Annett said his personal faith in God has been strengthened by the various
events he has been through, but added: “I make a distinction between local congregations and big institutions.”
The UCC’s version of events in Annett’s career as a clergyman differs markedly from the heroic tale now getting its
second movie treatment – according to their lengthy record of his disciplinary hearings, which led to his
‘de-listing’ as a UCC minister.
The UCC maintains that he resigned his posting (and was not, as he claims,
fired) at St. Andrew’s Port Alberni after the district presbytery refused to replace the committee
reviewing his conduct.
The review, they contend, was not for delving into the UCC’s secrets, but for running a one-man show in a very democratic church, and
refusing any direction from the elected officers of the congregation. Far from
being racist, they insisted, his congregation had made notable efforts to help
the poor and include natives in their ministry.

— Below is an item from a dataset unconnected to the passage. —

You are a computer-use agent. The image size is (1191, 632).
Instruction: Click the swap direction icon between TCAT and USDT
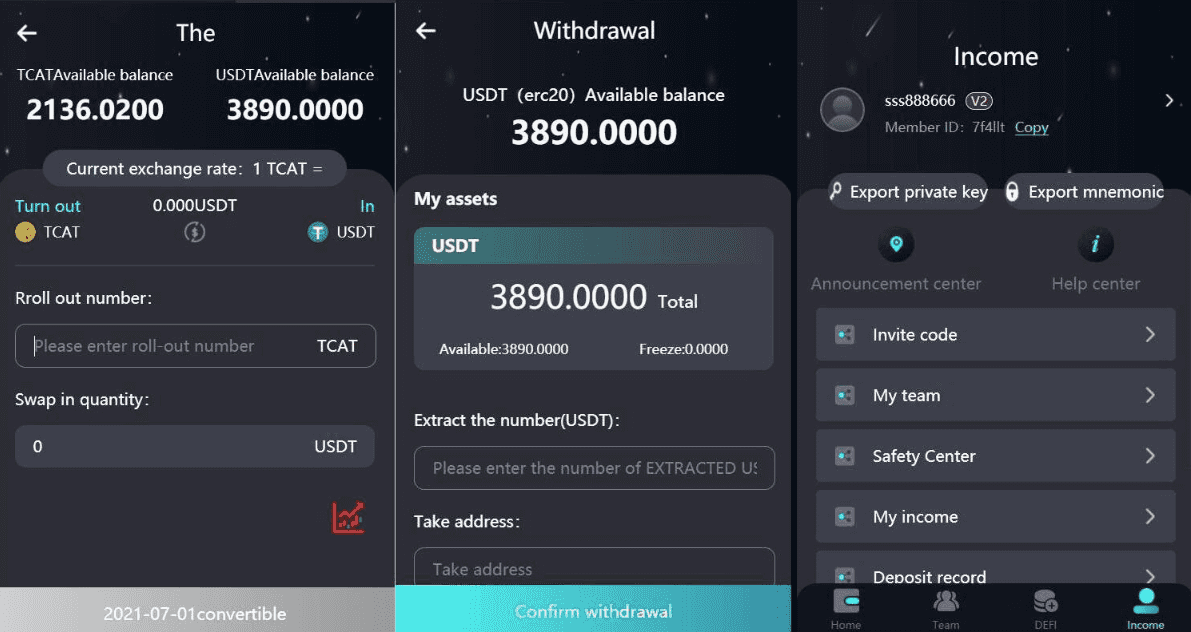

Once he came under scrutiny, he publicly called the UCC “an evil institution” and, after testifying at disciplinary hearings, refused cross examination.
While the UCC as well as the other churches involved in residential schools have
issued apologies, there are those who defend them.
Notably Rodney Clifton, an education professor at the University of Manitoba and former teacher at a UCC residential school, has listed the benefits provided by the
schools on the Frontier Centre for Public Policy’s website.
These include teaching the three Rs, as well as basic life skills; identifying
and treating illnesses such as TB, which students brought with them from their
reserves; and risking their lives in fires and epidemics, to save the children
in their charge.
Clifton also deplores the failure of church leaders to “honour the dedicated service of most residential school employees . . . They
have failed to defend their own integrity, and they have failed to defend the
integrity of their innocent employees.”